Выбери любимый жанр

Собрание сочинений в 2-х томах. Том 2 - Фонвизин Денис Иванович - Страница 56


Изменить размер шрифта:

56

После всего мною сказанного и живым примером утверждаемого не ясно ль видим, что не тот государь самовластнейший, который на недостатке государственных законов чает утвердить свое самовластие. Порабощен одному или нескольким рабам своим, почему он самодержец? Разве потому, что самого держат в кабале недостойные люди? Подобен будучи прозрачному телу, чрез которое насквозь видны действующие им пружины, тщетно пишет он новые законы, возвещает благоденствие народа, прославляет премудрость своего правления: новые законы его будут не что иное, как новые обряды, запутывающие старые законы, народ все будет угнетен, дворянство унижено, и, несмотря на собственное его отвращение к тиранству, правление его будет правление тиранское. Нация тем не меньше страждет, что не сам государь принялся ее терзать, а отдал на расхищение извергам, себе возлюбленным. Таковое положение долго и устоять не может. При крайнем ожесточении сердец все частные интересы, раздробленные существом деспотического правления, нечувствительно в одну точку соединяются. Вдруг все устремляются расторгнуть узы нестерпимого порабощения. И тогда что есть государство? Колосс, державшийся цепями. Цепи разрываются, колосс упадает и сам собою разрушается. Деспотичество, рождающееся обыкновенно от анархии, весьма редко в нее опять не возвращается.

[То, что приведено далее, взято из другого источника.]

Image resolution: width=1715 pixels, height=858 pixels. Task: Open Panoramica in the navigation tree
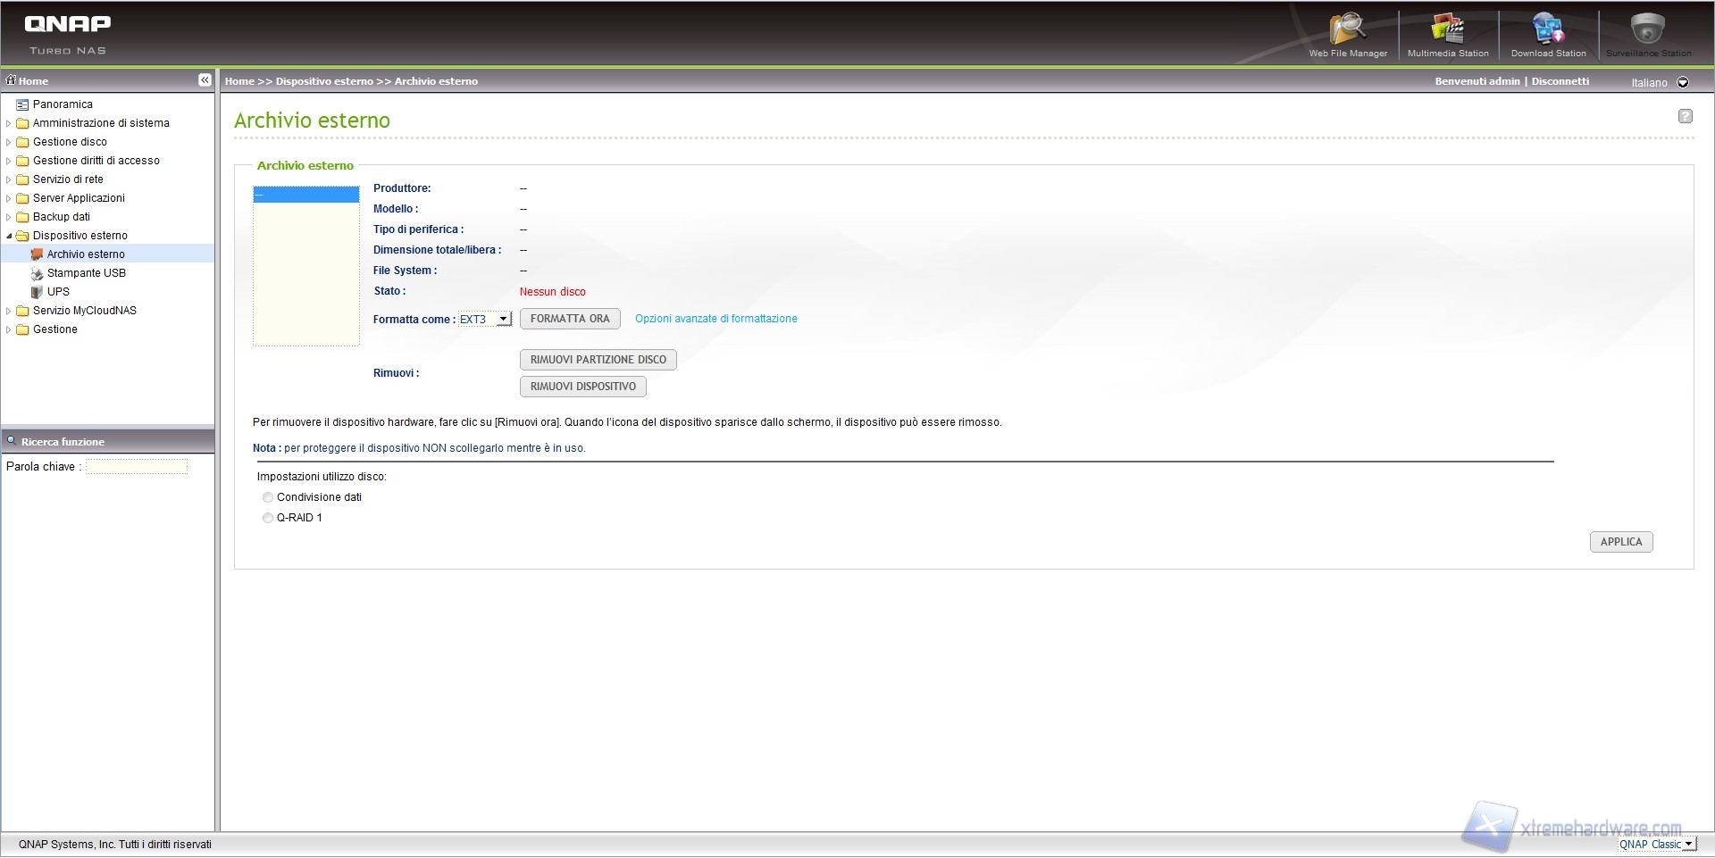(x=63, y=104)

Для отвращения таковыя гибели государь должен знать во всей точности все права своего величества, дабы, первое, содержать их у своих подданных в почтении и, второе, чтоб самому не преступить пределов, ознаменованных его правам самодержавнейшею всех на свете властию, а именно, властию здравого рассудка. До первого достигает государь правотою, до второго кротостию.

Правота и кротость суть лучи божественного света, возвещающие людям, что правящая ими власть поставлена от бога и что достойна она благоговейного их повиновения: следственно, всякая власть, не ознаменованная божественными качествами правоты и кротости, но производящая обиды, насильства, тиранства, есть власть не от бога, но от людей, коих несчастия времян попустили, уступая силе, унизить человеческое свое достоинство. В таком гибельном положении нация, буде находит средства разорвать свои оковы тем же правом, каким на нее наложены, весьма умно делает, если разрывает. Тут дело ясное. Или она теперь вправе возвратить свою свободу, или никто не был вправе отнимать у ней свободы. Кто не знает, что все человеческие общества основаны на взаимных добровольных обязательствах, кои разрушаются так скоро, как их наблюдать перестают. Обязательства между государем и подданными суть равным образом добровольные, ибо не было еще в свете нации, которая насильно принудила бы кого стать ее государем; и если она без государя существовать может, а без нее государь не может, то очевидно, что первобытная власть была в ее руках и что при установлении государя не о том дело было, чем он нацию пожалует, а какою властию она его облекает. Возможно ль же, чтоб нация добровольно постановила сама закон, разрешающий государя делать неправосудие безотчетно.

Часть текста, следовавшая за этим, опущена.